En la madriguera
A PRINCIPIOS de 1989, el imam Jomeini decretó que todo fiel mahometano estaba obligado a matar al escritor Salman Rushdie, en castigo por un fragmento de su novela Versos satánicos considerado blasfemo. En estos días, Rushdle ha asomado subrepticiamente la cabeza, y, de inmediato, unos clérigos iraníes, rechazando con terquedad cualquier posible reparación, incluso el arrepentimiento, han ratificado la pena de muerte, que "no podrá ser levantada por nadie nunca"; ni siquiera por el dios ofendido, cuya voluntad ejecutan en este mundo quienes actúan no tanto como defensores de la fe, sino como falanges.La repulsa internacional frente a esa exhibición de fanatismo ha logrado preservar la vida del escritor, a cambio de una reclusión absoluta en un refugio ignoto, especie de celda de la muerte a la que jamás llegará el indulto. Sin haber oído hasta la fecha a la divinidad supuestamente injuriada, hay que atenerse a los intereses terrenales que encubren el celo mortíferamente religioso de los jueces iraníes. También en España, país predominantemente religioso, fue mayoritario el rechazo a esta incitación al asesinato. Se comprobó en 1989 que no en balde nuestra Inquisición había sido abolida en 1834 y la blasfemía despenalizada en 1988, años después de que desapareciese de las tabernas la vergonzante prohibición de blasfemar bajo multa de 50 pesetas.
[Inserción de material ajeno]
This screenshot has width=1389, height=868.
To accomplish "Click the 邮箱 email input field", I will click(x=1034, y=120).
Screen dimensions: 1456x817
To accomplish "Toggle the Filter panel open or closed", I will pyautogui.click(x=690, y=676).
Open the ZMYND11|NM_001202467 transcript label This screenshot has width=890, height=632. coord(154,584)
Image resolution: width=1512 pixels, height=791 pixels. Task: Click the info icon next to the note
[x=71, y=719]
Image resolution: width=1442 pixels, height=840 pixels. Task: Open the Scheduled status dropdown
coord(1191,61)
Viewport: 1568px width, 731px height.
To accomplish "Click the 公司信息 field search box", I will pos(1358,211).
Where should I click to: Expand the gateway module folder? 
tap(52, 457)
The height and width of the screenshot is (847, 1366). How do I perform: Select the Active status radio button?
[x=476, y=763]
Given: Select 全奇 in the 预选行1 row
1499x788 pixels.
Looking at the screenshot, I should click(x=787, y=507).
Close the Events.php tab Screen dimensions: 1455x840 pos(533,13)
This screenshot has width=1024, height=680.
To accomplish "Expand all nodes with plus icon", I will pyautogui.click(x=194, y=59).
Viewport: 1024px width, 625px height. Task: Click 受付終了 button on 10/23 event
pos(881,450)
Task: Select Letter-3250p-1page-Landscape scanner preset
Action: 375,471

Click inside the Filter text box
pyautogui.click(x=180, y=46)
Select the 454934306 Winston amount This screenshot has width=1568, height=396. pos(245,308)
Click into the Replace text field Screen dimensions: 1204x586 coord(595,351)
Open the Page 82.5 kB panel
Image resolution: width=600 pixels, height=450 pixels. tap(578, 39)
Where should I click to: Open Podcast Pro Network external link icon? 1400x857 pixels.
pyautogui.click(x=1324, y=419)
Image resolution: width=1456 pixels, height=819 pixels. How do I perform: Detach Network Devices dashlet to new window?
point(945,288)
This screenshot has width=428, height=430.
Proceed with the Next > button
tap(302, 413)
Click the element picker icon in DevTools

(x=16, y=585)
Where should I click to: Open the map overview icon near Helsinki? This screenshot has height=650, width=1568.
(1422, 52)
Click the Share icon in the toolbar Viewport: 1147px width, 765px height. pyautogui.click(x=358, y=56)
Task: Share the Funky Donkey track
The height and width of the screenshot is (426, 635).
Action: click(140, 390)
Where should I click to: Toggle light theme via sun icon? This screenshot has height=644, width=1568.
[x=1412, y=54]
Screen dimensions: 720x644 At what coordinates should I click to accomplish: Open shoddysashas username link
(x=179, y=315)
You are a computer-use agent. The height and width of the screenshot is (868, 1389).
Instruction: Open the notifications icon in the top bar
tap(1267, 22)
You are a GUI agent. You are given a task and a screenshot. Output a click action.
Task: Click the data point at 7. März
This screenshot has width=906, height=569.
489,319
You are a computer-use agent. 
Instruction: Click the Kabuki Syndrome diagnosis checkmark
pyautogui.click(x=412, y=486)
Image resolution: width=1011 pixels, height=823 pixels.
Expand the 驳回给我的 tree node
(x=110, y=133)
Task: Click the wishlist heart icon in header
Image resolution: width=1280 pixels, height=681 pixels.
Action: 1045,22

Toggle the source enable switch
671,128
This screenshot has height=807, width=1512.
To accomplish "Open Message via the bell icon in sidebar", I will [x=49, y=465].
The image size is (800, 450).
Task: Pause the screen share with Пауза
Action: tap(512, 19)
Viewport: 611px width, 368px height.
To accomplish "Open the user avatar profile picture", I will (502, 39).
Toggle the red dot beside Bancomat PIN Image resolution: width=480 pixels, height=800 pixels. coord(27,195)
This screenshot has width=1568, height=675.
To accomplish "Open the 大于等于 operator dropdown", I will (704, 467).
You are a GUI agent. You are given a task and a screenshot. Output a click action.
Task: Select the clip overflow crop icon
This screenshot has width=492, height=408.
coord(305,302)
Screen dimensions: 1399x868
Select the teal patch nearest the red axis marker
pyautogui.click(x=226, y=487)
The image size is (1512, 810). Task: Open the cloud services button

Sería congruente que las jerarquías eclesiásticas occidentales pronunciasen en el caso Rushdíe una llamada a la clemencia misericordiosa. Simultáneamente habrá que confiar en que, en estos peculiares momentos de relación con naciones de religión mahometana, la diplomacia de todo país civilizado, incluida la vaticana, recuerde que, mientras Rushdie no recobre la libertad, parte de la nuestra continúa en su madriguera.